Stochasticity-induced non-Hermitian skin criticality
Xiaoyu Cheng, Hui Jiang, Jun Chen, Lei Zhang, Yee Sin Ang, Ching Hua Lee
Abstract
Typically, scaling up the size of a system does not change the shape of its energy spectrum, other than making it denser. Exceptions, however, occur in the new phenomenon of non-Hermitian skin criticality, where closely competing generalized Brillouin zone (GBZ) solutions for non-Hermitian state accumulation give rise to anomalously scaling complex spectra. In this work, we discover that such non-Hermitian criticality can generically emerge from stochasticity in the lattice bond orientation, a surprising phenomenon only possible in 2D or beyond. Marked by system size-dependent amplification rate, it can be physically traced to the proliferation of feedback loops arising from excess local non-Hermitian skin effect (NHSE) accumulation induced by structural disorder. While weak disorder weakens the amplification as intuitively anticipated, stronger disorder enigmatically strengthens the amplification almost universally, scaling distinctly from conventional critical system.
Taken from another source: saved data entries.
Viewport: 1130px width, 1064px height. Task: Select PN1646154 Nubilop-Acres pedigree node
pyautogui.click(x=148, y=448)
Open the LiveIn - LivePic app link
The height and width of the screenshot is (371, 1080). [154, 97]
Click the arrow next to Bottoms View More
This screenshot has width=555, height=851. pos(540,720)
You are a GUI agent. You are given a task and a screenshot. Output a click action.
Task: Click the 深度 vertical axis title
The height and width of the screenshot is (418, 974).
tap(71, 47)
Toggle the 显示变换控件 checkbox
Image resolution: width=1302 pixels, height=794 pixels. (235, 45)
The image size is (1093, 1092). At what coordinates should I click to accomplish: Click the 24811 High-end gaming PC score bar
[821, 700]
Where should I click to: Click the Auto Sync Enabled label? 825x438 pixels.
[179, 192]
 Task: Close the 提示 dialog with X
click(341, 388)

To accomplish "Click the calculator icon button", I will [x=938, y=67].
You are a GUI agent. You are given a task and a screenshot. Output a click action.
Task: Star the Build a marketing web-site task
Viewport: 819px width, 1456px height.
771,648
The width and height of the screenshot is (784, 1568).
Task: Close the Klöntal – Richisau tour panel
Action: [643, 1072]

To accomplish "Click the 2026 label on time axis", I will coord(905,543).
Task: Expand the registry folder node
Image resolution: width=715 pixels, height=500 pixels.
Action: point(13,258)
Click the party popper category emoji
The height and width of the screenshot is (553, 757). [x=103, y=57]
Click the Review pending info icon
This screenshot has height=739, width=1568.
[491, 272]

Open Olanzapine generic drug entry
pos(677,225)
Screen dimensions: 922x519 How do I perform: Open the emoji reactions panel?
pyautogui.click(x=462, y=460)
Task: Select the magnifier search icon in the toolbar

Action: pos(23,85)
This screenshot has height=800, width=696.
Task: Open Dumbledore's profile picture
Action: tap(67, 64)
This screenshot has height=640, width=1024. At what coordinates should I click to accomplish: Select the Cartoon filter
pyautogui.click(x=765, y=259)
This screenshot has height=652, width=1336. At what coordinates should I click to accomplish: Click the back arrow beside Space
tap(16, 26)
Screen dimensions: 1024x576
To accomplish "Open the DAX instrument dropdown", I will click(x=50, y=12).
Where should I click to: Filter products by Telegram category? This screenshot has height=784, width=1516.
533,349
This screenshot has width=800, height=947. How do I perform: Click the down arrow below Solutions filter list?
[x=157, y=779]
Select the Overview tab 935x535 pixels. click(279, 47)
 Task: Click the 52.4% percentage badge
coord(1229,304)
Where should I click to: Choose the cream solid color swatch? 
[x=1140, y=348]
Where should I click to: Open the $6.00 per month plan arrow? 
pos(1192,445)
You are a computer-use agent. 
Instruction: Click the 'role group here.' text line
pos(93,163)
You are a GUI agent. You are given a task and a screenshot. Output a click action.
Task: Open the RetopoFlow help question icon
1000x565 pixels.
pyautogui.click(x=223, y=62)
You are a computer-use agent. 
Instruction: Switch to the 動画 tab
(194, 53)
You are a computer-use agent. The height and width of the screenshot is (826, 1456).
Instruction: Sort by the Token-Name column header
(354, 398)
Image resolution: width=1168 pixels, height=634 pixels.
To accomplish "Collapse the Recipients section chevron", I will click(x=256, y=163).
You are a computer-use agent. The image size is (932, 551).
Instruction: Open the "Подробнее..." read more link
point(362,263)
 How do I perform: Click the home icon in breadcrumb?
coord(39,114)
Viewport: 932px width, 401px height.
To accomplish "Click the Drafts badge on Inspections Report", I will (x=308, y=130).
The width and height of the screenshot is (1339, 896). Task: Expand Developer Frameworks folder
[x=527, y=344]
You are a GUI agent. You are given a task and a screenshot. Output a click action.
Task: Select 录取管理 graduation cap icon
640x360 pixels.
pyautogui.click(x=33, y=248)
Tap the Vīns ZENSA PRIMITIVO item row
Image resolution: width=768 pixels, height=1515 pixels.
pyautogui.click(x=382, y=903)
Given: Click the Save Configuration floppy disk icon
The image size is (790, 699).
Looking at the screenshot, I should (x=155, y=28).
By representing cascades of local excess NHSE as ensembles of effectively coupled chains, we analytically derived a critical GBZ that predicts how state amplification scales with the system size and disorder strength, highly consistent with empirical observations. Our new mechanism for disordered-facilitated amplification applies generically to structurally perturbed non-Hermitian lattices with broken reciprocity, and would likely find applications in non-Hermitian sensing through various experimentally mature meta-material platforms.